SCHEMA_INTERIM.get.index = transform.get.dataDestination.index
crosswalk_destination = qd.CrosswalkDefinition()
crosswalk_destination.set(schema_source=SCHEMA_INTERIM, schema_destination=SCHEMA_DESTINATION)
# Create the crosswalk
reference_columns = [c.name for c in SCHEMA_INTERIM.fields.get_all() if c.name.startswith("Reference")]
schema_scripts = [
    f"UNITE > 'reference' < {reference_columns}",
    "RENAME > 'country_name' < ['Country']",
    "PIVOT_LONGER > ['indicator_name', 'values'] < ['HDI rank', 'HDI Category', 'Human poverty index (HPI-1) - Rank;;2008', 'Human poverty index (HPI-1) - Value (%);;2008', 'Probability at birth of not surviving to age 40 (% of cohort);;2000-05', 'Adult illiteracy rate (% aged 15 and older);;1995-2005', 'Population not using an improved water source (%);;2004', 'Children under weight for age (% under age 5);;1996-2005', 'Population below income poverty line (%) - $1 a day;;1990-2005', 'Population below income poverty line (%) - $2 a day;;1990-2005', 'Population below income poverty line (%) - National poverty line;;1990-2004', 'HPI-1 rank minus income poverty rank;;2008']",
    "SEPARATE > ['indicator_name', 'year'] < ';;'::['indicator_name']",
    "DEBLANK",
    "DEDUPE",
]
crosswalk_destination.actions.add_multi(terms=schema_scripts)

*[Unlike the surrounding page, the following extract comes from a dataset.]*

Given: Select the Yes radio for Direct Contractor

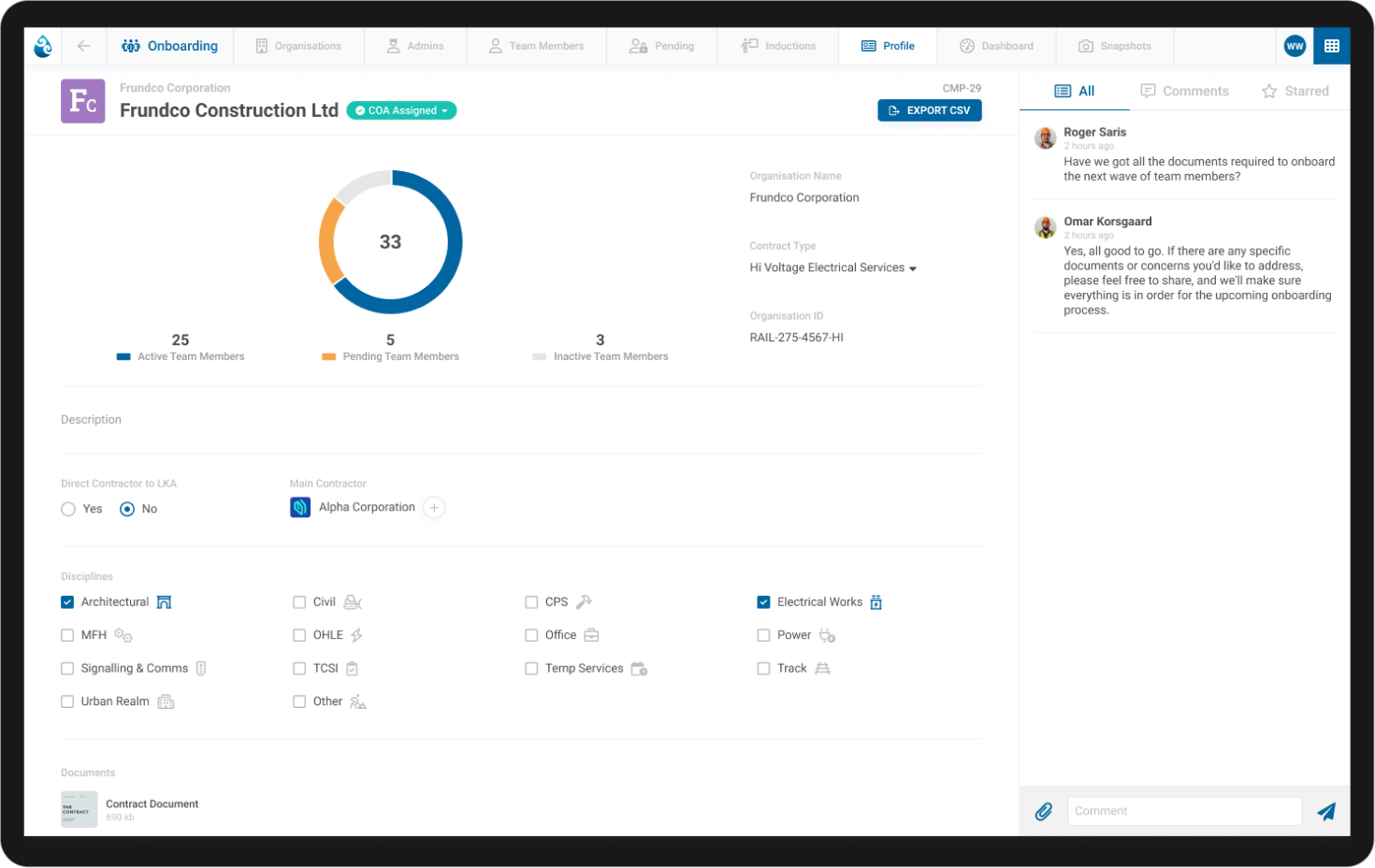Looking at the screenshot, I should [x=67, y=508].

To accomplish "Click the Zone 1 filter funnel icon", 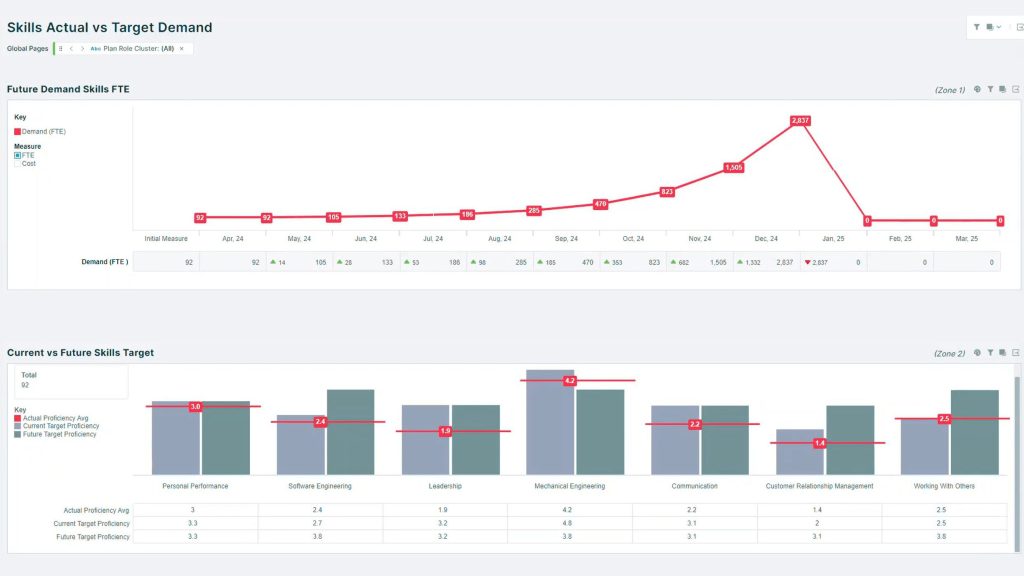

UNITE will join all the string terms in the reference_columns into the reference field. By default, this is comma-separated: e, f, g.

PIVOT_LONGER you've seen before in the second tutorial, but simply pivots all the wide-format headers into an indicator_name term, and their corresponding values.

But ... we set up a clever twist for ourselves. Some of the new indicator_name terms can be split to extract the year terms. We use SEPARATE, splitting the text on ;;. Where terms have no ;;, the year column will remain null.

Finally, one last thing to observe ... SCHEMA_INTERIM.get.index = transform.get.dataDestination.index

The interim schema doesn't have an index count, but we're doing a lot of physical transformation, so we need to explicitly pass this index from the transform to ensure that the destination transform remains within bounds.

transform = qd.TransformDefinition(crosswalk=crosswalk, data_source=transform_interim.get.dataDestination)
transform.process()
transform.save(directory=DIRECTORY)

And our output:

country_name indicator_name reference year values
Hong Kong, China (SAR) HDI rank e 2008 21
Singapore HDI rank nan 2008 25
Korea (Republic of) HDI rank nan 2008 26
Cyprus HDI rank nan 2008 28
Brunei Darussalam HDI rank nan 2008 30

Extending the tutorial

I encourage you to explore this dataset and see if you agree with the decisions made. And, hopefully, as far as Cthulhu datasets are concerned, the deep holds a smidgeon fewer fears.